STUDY MATERIAL:
··········

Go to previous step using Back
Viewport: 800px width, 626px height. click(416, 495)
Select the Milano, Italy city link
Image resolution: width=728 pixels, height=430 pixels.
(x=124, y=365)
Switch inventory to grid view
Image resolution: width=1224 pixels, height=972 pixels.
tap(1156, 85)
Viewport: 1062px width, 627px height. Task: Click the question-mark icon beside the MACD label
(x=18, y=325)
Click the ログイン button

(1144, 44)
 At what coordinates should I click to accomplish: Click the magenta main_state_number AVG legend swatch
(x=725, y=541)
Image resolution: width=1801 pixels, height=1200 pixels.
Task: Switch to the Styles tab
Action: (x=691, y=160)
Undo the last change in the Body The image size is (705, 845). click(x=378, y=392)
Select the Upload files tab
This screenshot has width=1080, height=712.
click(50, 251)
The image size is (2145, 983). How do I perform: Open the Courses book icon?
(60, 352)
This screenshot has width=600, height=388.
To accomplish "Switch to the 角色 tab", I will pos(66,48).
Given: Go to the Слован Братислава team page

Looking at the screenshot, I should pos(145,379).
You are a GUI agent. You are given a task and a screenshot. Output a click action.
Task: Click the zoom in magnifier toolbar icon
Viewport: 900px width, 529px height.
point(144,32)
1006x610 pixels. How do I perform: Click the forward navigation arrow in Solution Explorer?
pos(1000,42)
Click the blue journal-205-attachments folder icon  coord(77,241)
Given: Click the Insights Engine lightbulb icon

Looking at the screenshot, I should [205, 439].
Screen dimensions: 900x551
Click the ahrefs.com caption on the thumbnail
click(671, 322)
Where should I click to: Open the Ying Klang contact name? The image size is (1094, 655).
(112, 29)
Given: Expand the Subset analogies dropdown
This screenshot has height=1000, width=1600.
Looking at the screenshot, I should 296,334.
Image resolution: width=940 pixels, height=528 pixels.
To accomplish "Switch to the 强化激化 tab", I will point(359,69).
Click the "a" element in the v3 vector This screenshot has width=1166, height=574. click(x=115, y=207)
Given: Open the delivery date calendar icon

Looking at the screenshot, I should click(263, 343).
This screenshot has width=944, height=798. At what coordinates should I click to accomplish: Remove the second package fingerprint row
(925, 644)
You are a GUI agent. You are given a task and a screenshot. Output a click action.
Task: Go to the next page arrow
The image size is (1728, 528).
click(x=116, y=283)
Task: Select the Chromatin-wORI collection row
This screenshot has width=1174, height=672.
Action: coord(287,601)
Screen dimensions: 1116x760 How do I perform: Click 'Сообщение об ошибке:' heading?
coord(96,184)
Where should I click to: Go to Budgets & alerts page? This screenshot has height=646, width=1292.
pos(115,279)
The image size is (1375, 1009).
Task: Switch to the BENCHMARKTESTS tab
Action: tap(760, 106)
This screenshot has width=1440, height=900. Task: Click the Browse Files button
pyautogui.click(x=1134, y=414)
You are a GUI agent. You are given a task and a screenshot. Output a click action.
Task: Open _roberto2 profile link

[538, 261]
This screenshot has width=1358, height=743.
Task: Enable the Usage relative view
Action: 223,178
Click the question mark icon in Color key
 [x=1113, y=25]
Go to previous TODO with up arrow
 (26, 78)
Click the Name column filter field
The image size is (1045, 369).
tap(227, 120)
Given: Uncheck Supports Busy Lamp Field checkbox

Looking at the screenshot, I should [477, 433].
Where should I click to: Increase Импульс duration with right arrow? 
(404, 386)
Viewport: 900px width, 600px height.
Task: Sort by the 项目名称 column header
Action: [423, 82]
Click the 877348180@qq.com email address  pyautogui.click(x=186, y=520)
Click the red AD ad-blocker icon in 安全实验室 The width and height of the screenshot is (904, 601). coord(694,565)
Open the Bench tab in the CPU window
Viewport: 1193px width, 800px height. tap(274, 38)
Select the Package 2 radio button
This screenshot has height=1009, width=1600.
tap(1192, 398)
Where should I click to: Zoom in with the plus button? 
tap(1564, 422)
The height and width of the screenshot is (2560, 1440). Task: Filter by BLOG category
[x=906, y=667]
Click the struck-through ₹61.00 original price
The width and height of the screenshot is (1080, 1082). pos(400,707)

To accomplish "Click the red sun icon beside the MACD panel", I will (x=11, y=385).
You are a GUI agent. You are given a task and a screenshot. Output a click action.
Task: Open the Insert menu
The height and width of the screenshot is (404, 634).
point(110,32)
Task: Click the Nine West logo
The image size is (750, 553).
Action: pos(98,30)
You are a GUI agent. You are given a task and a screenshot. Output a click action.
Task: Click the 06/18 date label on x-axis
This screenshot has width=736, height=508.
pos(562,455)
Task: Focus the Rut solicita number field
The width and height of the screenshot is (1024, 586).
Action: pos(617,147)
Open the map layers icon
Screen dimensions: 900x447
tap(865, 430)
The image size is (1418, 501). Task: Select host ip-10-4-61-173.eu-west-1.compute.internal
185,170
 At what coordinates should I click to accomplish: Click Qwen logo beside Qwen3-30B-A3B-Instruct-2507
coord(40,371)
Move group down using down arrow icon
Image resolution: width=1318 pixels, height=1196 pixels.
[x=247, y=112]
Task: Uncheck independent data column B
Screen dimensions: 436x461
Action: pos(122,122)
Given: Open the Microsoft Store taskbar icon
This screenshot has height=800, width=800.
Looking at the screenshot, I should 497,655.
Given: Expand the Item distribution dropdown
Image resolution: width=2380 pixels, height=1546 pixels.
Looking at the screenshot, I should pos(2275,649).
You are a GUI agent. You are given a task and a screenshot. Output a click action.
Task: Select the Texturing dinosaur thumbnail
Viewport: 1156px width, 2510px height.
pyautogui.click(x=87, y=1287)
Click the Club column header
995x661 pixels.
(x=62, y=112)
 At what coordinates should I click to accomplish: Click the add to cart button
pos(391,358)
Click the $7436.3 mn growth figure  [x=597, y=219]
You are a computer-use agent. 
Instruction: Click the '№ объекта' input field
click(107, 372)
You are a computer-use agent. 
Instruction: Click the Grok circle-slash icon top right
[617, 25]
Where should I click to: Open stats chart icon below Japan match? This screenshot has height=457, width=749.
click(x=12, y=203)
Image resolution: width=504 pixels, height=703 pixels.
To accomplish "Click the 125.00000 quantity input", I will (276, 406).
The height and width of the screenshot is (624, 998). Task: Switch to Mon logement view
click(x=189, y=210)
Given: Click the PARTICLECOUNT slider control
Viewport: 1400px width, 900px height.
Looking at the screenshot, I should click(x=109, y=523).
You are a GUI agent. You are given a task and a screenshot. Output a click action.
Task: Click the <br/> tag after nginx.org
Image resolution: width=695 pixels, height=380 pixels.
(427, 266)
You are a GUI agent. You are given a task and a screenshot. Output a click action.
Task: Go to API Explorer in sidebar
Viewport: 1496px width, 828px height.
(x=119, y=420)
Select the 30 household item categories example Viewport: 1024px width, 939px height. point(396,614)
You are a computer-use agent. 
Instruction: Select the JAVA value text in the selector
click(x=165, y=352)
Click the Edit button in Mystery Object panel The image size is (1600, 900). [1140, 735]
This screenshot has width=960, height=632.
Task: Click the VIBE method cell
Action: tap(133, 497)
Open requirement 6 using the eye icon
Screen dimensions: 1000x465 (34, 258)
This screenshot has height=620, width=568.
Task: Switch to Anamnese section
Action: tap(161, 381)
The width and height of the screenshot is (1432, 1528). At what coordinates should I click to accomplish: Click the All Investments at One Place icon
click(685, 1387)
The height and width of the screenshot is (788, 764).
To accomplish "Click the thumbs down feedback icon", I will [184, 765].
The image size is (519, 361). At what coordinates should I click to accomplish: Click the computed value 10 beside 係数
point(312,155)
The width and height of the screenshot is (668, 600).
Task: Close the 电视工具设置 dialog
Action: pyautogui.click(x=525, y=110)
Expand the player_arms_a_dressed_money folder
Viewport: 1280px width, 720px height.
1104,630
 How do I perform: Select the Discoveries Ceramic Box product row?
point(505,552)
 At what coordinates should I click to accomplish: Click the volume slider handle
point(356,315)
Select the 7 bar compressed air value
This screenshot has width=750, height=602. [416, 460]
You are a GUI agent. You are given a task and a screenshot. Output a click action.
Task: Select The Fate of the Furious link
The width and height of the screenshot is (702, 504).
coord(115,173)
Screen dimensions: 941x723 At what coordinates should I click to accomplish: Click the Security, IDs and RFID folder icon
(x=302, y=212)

··········

WHAT YOU ARE ASKED TO DO: Lines holding the word "will" in the records above: how many are there? Answer with the number only.

WRITTEN ANSWER: 5